In recent years, statistical analysis of timing and power has been extensively explored [2, 5, 8]. Several parametric yield models have been proposed to consider impact of different sources of variations on circuit delay and power [5, 6]. At the same time, multiple efforts have been made to develop statistical design methodology that either ensures or enhances parametric yield (e.g. with respect to delay or power) under specific design constraint (e.g. on area or power) [6, 10, 13].

Profitability of a design is conventionally equated with yield [1, 3]. However, large spread in the frequency distribution due to increasing uncertainties has led to the concept of speed-binning to improve the design profit [4]. Presently, speed-binning is widely used during manufacturing test to qualitatively sort the working (i.e. free from manufacturing defects) ICs based on their highest permissible frequency of operation. During the speed-binning process, functional or structural tests are run at multiple

\* The work is sponsored in part by Marco Gigascale Systems Research Center (GSRC) and Semiconductor Research Corp.



Figure 1: Leakage and frequency variations in 130nm technology (*source: Intel*)

frequencies and parts are binned according to the highest speed test they pass. Working ICs are then priced based on their respective frequency bins [4].

Since high-frequency ICs correspond to higher price points, maintaining yield at a target circuit delay (i.e. frequency) under statistical delay distribution does not ensure high profit. Here, profit refers to the cumulative sum of price-weighted yield of the ICs across all frequency bins. Hence, there is a need to develop design methodology that can either maintain or improve the design profit (instead of yield at a target delay) under statistical delay variations. In [10] authors have used a linear profit function to capture the performance levels of different ICs. However, they did not consider the impact of design choices or delay distribution change on the profit function.

To the best of our knowledge, there is no design technique addressing optimization of design profit (instead of parametric yield at a fixed target delay), considering frequency bins and product price profile. In particular, this paper makes the following contributions:

- A weighted yield model to represent profit that considers price of ICs running at different frequencies and satisfying specific power dissipation requirement.
- A statistical design methodology to improve profitability of a design using a sensitivity-based low-complexity gate sizing under both delay and power bounds.
- An algorithm to determine optimal bin boundaries for a design to maximize profit for a given price profile and design specification.
- An integrated design flow for simultaneous gate sizing and optimal bin boundary placement to improve design profit for a given price profile with a constraint on area.

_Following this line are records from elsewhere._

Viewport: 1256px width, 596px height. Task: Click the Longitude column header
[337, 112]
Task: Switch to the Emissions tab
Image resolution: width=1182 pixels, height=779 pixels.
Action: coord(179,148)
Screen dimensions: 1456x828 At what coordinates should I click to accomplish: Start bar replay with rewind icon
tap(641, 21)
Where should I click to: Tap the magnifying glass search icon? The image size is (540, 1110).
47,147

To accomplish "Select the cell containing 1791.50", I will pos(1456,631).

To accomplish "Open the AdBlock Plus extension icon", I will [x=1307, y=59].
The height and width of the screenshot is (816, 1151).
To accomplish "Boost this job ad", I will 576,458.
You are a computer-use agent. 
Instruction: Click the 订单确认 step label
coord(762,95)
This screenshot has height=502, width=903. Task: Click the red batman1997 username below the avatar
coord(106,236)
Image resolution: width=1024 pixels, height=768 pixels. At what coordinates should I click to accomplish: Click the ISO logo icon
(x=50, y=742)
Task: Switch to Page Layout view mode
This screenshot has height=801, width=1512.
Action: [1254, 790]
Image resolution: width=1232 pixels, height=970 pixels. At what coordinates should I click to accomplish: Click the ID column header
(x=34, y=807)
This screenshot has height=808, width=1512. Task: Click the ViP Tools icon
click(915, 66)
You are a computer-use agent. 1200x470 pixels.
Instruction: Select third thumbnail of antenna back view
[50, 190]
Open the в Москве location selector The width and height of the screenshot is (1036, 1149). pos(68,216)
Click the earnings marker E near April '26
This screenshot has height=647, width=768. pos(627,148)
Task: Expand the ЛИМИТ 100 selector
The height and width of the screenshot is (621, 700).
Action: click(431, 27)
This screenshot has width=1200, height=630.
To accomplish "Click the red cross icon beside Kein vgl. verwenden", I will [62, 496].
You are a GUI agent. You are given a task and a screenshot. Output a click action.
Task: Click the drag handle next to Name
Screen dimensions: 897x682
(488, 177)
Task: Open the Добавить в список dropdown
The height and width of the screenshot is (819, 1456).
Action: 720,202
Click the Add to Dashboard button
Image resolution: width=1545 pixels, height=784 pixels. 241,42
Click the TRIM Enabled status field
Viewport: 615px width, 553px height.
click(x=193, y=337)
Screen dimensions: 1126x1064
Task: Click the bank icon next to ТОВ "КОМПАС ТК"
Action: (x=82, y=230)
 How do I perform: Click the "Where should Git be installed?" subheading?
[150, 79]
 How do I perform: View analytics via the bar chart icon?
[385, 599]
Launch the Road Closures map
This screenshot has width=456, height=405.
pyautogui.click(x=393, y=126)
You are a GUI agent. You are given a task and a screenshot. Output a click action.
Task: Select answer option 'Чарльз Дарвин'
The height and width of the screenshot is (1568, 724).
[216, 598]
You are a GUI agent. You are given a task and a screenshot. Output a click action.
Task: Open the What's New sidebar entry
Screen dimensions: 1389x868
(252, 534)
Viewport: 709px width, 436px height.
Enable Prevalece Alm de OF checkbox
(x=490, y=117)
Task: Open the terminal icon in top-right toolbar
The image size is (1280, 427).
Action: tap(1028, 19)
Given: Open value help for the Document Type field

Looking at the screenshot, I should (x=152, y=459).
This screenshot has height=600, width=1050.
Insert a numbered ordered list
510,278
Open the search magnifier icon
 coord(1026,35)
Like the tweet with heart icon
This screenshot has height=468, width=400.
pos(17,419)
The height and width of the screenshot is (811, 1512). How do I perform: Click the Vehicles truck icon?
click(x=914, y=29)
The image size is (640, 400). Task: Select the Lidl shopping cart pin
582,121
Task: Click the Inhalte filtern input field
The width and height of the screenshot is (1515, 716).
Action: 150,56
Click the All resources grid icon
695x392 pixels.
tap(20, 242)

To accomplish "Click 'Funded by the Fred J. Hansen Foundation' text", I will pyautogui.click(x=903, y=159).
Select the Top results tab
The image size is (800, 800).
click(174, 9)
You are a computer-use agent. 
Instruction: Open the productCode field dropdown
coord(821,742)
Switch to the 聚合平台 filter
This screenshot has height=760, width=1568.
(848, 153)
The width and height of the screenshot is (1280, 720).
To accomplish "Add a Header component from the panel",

# 2. BACKGROUND AND MOTIVATION

In this section, we describe a parametric yield model of a design based on a target delay and leakage power constraint.

# 2.1 Modeling Yield with respect to a Target Delay

Under parameter variations, circuit delay is the maximum of all path delays in the circuit [1]. The overall circuit delay,  $T_{ckt}$  thus follows a distribution and can be modeled as a random variable with mean  $\mu$  and standard deviation (STD)  $\sigma$  (i.e.  $T_{ckt} \sim N(\mu, \sigma)$ ) [1]. Hence, for a given target delay, the circuit will have a certain

probability to meet it depending on its delay distribution parameters. Conventionally, yield of a design is defined as its probability to meet the target delay  $(T_D)$  [6]:

$$Y = P_D = \Pr\{T_{ckt}(\mu, \sigma) \le T_D\}$$
(1)

However, in nano-scaled circuits, power consumption of the system also varies from chip to chip along with performance due to variations in transistor threshold voltage, channel length, gate width and gate oxide thickness, resulting in parametric yield loss. The yield loss occurs due to the fact that devices with lower  $V_t$  (and/or lower channel length) suffer from an exponential increase in sub-threshold leakage. Therefore, there exists a strong correlation among the maximum operating frequency and leakage power of a system. In [5], authors show that when both power and performance constraints are considered, maximum yield loss occurs in the highest frequency bin, while negligible yield loss occurs in other frequency bins. Hence, we can effectively use a minimum delay  $T_{leakage}$  (or maximum operating frequency) value as a bound on the leakage power dissipation of the design. Mathematically, when  $T_{leakage}$  bound is used together with  $T_D$  bound in (1), effective yield of a design can be given by:

$$Y_{effective} = \Pr\{T_D \ge T_{ckt}(\mu, \sigma) \ge T_{leakage}\}$$
(2)

#### 2.2 Motivation

Fig. 2 shows two possible circuit delay distributions (Gaussian) with the corresponding three frequency bin boundaries for a small test circuit. In this figure, Yield<sub>optimized</sub> distribution corresponds to a design obtained by optimizing for certain yield constraint at a target delay,  $T_D$ . The other distribution (Profit<sub>optimized</sub>) corresponds to a design where the distribution is changed (by properly sizing the netlist) to improve profit with respect to an exponential price profile (i.e. price point of ICs have exponential dependence on their operating frequency). Fig 2(a) shows that although both distributions meet the yield constraint at  $T_D$ , the process of improving profit deterministically changes the distribution (µ increases, while  $\sigma$  decreases) in a way that increases the profit with respect to the given price-profile. In this case, yield loss suffered by profit-optimized design in the highest frequency bin, is easily amortized by significant gain in yields at the other two lower frequency bins. In Fig. 2(b), interestingly, yield degrades due to increase in  $\sigma$  though profit increases due to adequate increase in the number of highest frequency ICs (that more than offsets yield loss at the two lower frequency bins).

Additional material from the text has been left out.